* SOURCE *
WHITE v. POORE
ENTRY DENYING MOTION TO RECONSIDER - To prevail on a motion to reconsider, White must show that the summary judgment ruling was based on an error of fact or law or that the Court misunderstood his motion. He has not shown any of these things. White m ay eventually prevail on his claims against Poore, but he has not shown that he is entitled to judgment as a matter of law. Accordingly, the motion to reconsider [dkt 44 ] is denied. (See Entry.) Signed by Judge Tanya Walton Pratt on 2/23/2017. (JLS)
UNITED STATES DISTRICT COURT
SOUTHERN DISTRICT OF INDIANA
Entry Denying Motion to Reconsider
This matter is before the Court on Plaintiff Donyall White’s motion for reconsideration of
the denial of his motion for summary judgment on his claims against defendant Vicki Poore.

* DATASET SECTION *

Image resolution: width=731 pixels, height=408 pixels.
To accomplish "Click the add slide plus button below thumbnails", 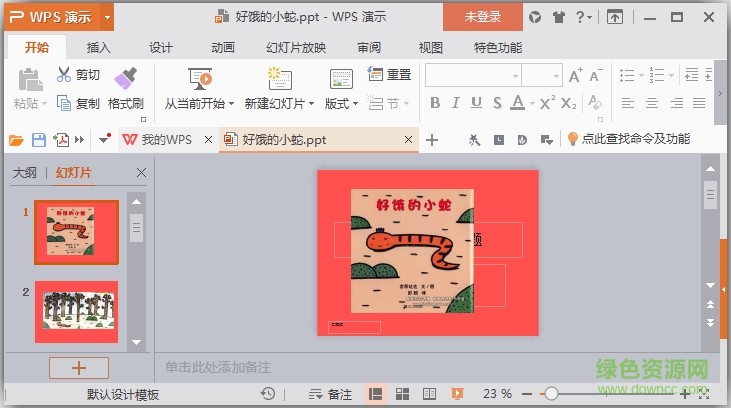I will (x=78, y=367).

* STATED TASK *
According to the court entry at the top, which judge signed the ruling on White's motion to reconsider?

* ANSWER IN FULL *
Judge Tanya Walton Pratt